= TASK TO CARRY OUT =
Please reproduce the entries below exactly, omitting any images they contain.

..........

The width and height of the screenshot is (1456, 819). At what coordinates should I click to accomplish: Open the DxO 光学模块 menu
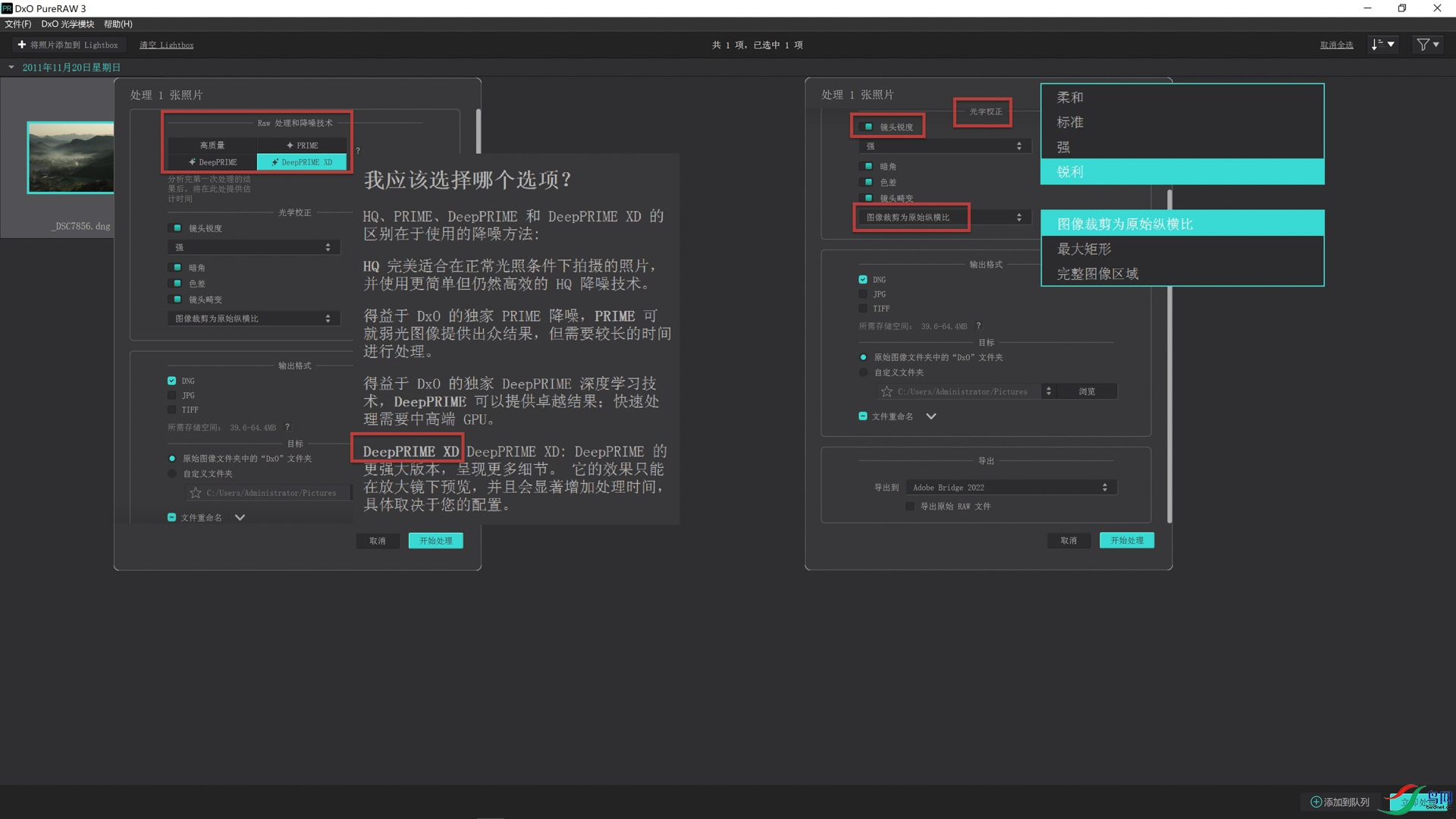click(67, 24)
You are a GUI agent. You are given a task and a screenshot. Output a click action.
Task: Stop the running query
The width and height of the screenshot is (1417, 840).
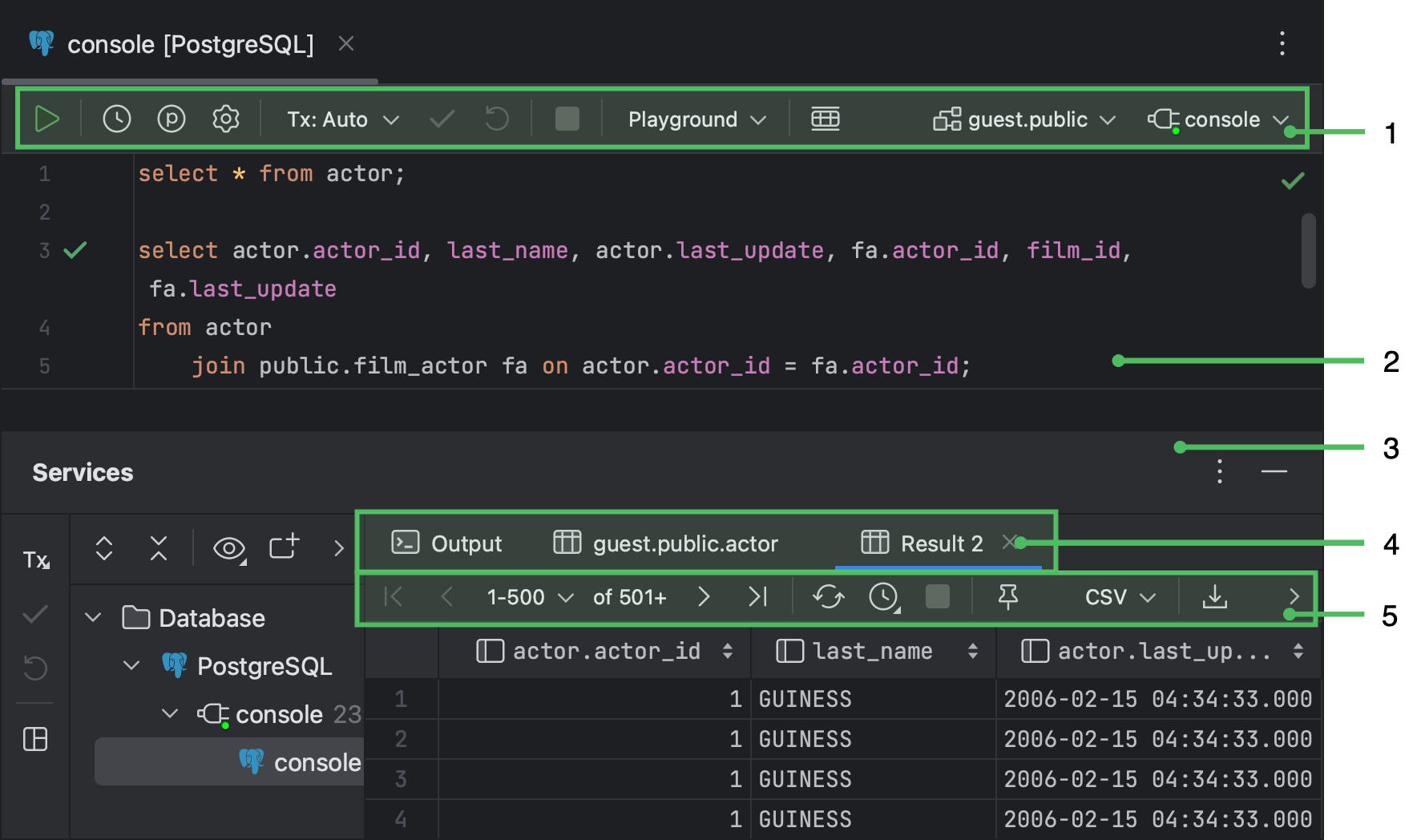567,119
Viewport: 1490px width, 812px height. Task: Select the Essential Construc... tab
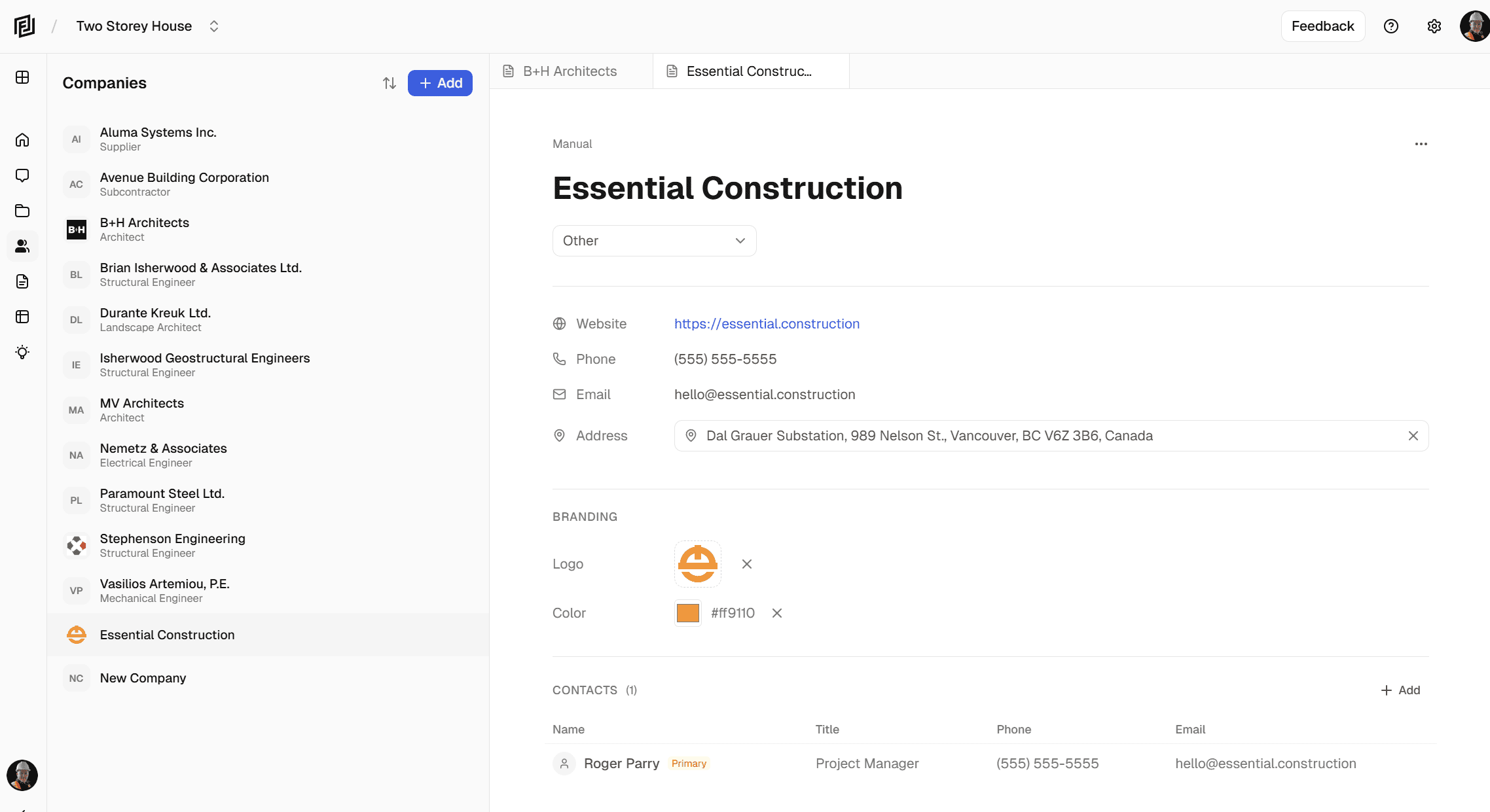[749, 71]
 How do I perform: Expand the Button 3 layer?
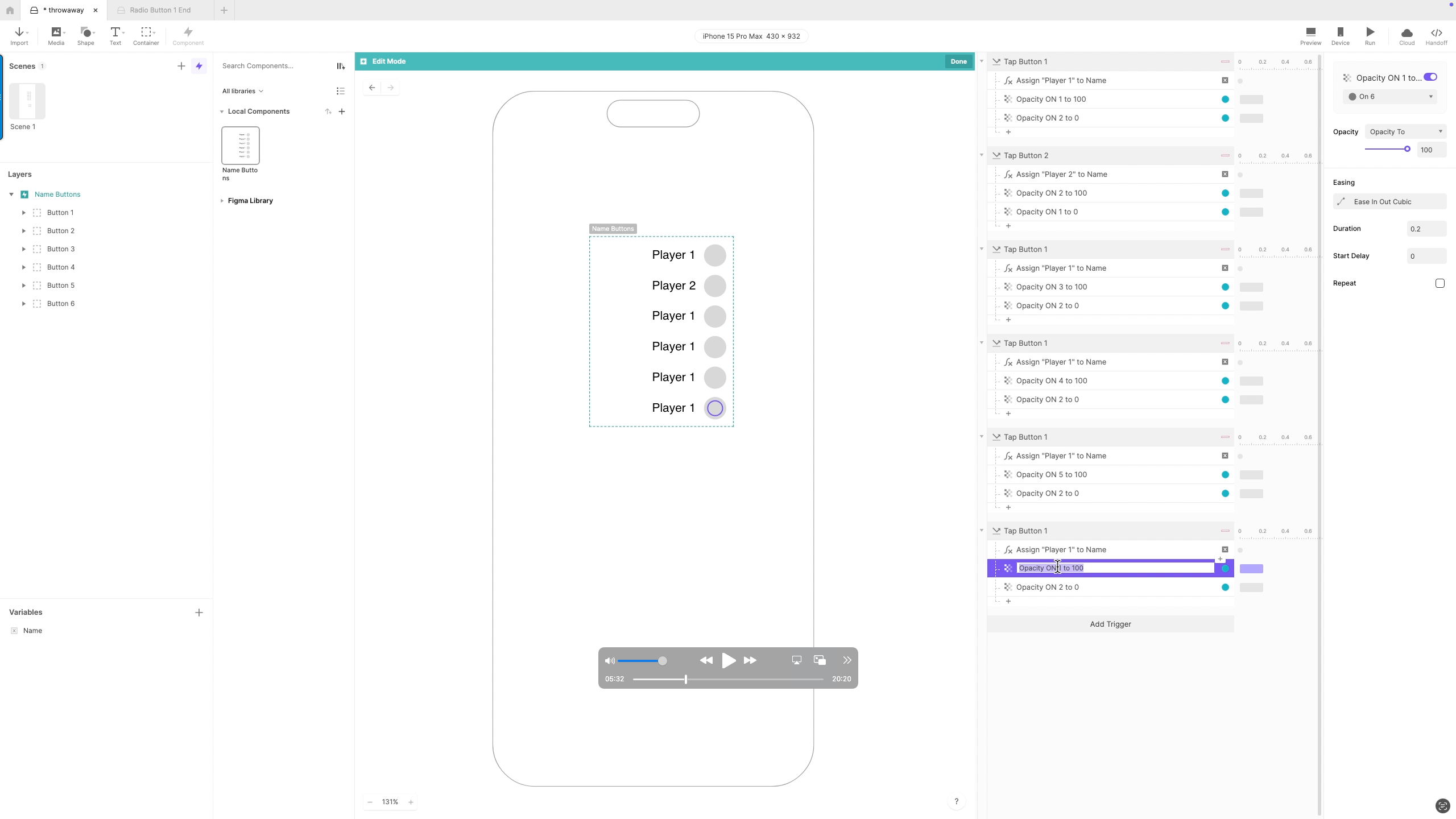[x=23, y=249]
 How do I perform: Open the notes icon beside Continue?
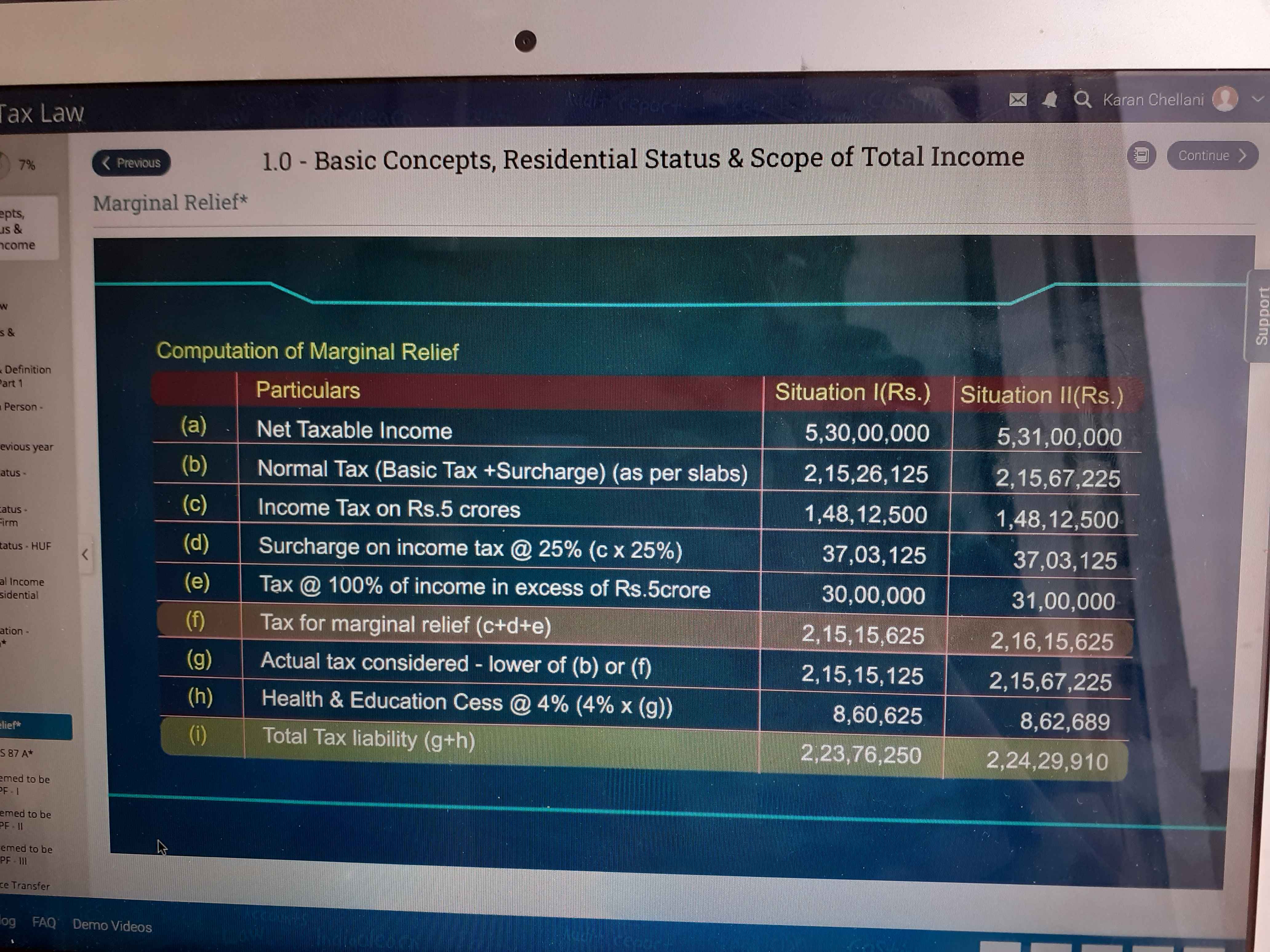[x=1141, y=155]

..........

= YOUR SOLUTION =
The width and height of the screenshot is (1456, 819). At what coordinates should I click to accomplish: Open the DxO 光学模块 menu
click(67, 24)
You are a GUI agent. You are given a task and a screenshot. Output a click action.
Task: Stop the running query
The width and height of the screenshot is (1417, 840).
567,119
Viewport: 1490px width, 812px height. Task: Select the Essential Construc... tab
[749, 71]
 How do I perform: Expand the Button 3 layer?
[x=23, y=249]
 How do I perform: Open the notes icon beside Continue?
[x=1141, y=155]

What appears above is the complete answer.